The machinery shed is a sacred place for many people on the farm. It’s the place where you might hear some swearing, but more than likely it’s the place where knowledge is passed down from father and mother to son and daughter.
It’s usually the heartbeat of a farm, where all the parts that make things happen live, and mostly break down. But it’s also where they’re fixed up again, and go on to plough yet another paddock.
For farmer, health worker, soon-to-be-mother-of-three, partner and writer Angela Taylor, from Binalong, near Yass, it’s also the most inspiring of places. So much so that she has just written a children’s book about it, The Machinery Shed.
“The characters are based on our farming family here in Binalong, NSW,” she says. “We celebrate the part that we play in bringing food from the paddocks to many plates around Australia, and the machines that assist with this work.”
Angela describes the shed as a sacred place because it is the home for important lessons, moments and experiences, and “endless hours fixing, tinkering, designing and creating, make it a space of therapy” for everyone who enters.
Originally from Cobar, in far west NSW, Angela moved to Bathurst, where she was a boarder during her high school years. She stayed on to study exercise science at Charles Sturt University.
After moving around the state, Angela landed permanently in the Yass region, settling at Binalong in 2010.
The idea for The Machinery Shed came to her one night when she was trying to find something to read to her son, Cooper. With his mild form of autism, Angela knew he would only be interested in something he could relate to – not American farm books that talked about barns, but Aussie books about sheds.
Angela had given his teachers copies of The Land newspaper for him to look at because, as a country kid, that was his life and what he identified with.
“I just started telling a story one day, saying, ‘That’s dad with his tractor, that’s his chopper’ – I ended up writing it [the book] in a morning,” she says.
“I didn’t really think about it again and then one night after a few wines I pulled it out again and showed it to [her partner] Graham and he said it was really good.”
Angela ended up self-publishing the book with The Illustrators company. She initially ordered a box of them, with 150 copies in each. She has since ordered nine more boxes, such has been the demand.
She has sold them all over Australia, mostly via her Instagram account, taking the time to write a message in every one she sends off.
“I just thought I’d send them to a few friends and family,” says Angela. “But it went bust on Instagram.”
However, she learned very early on that you need a thick skin to be a writer, with her greatest critics often barely coming up to her knees.
“The kids will tell you if you’ve got something wrong in the book,” she says. “I remember going to Harden to read it to some kids. One of them came up to me later and said he really loved the book, but on page four I didn’t have the sides right on the sileage bin.”
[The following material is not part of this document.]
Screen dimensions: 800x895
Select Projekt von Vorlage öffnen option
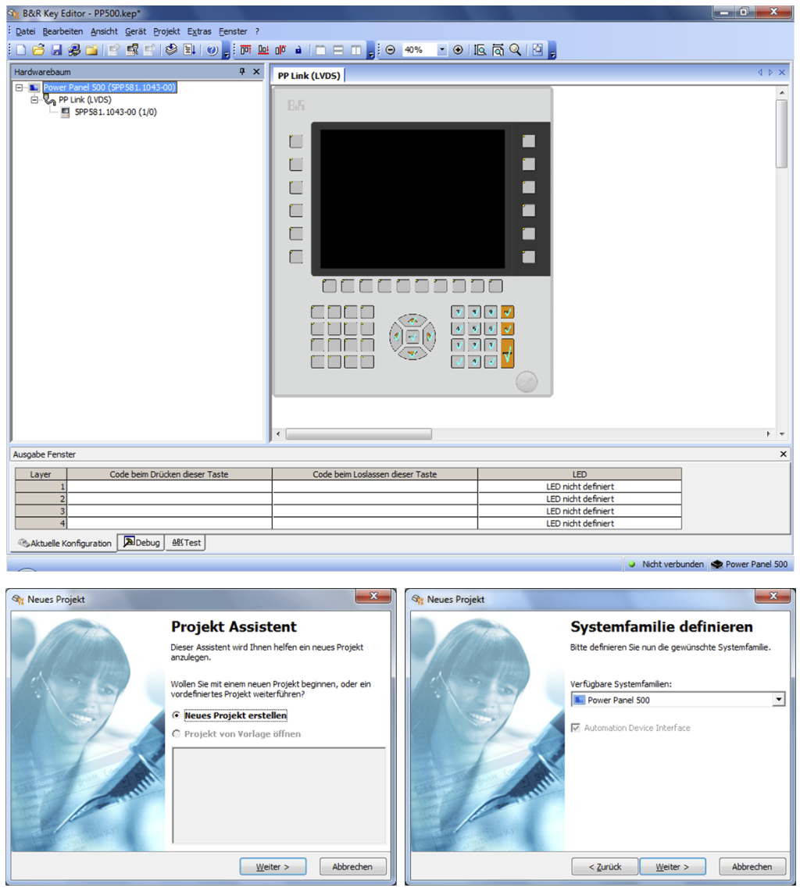pos(177,734)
Angela is now working on her second book, about a shearing shed – her father was a shearing contractor and she worked as a rouseabout for many years – and she says she checks with her children and other children first when writing about farm life.
“I find it easier if I run it past them first,” she laughs. “They pull me up on all sorts of things. Like a tractor that was drawn, they told me it couldn’t possibly pull a chaser bin that big. Sometimes they know too much and they certainly don’t hold back in telling you.”
The Machinery Shed is a beautifully written book, which deserves special mention if only for Angela’s rhyming skills: “I am a truck and my name is Lola, at harvest time I cart wheat, barley and canola.”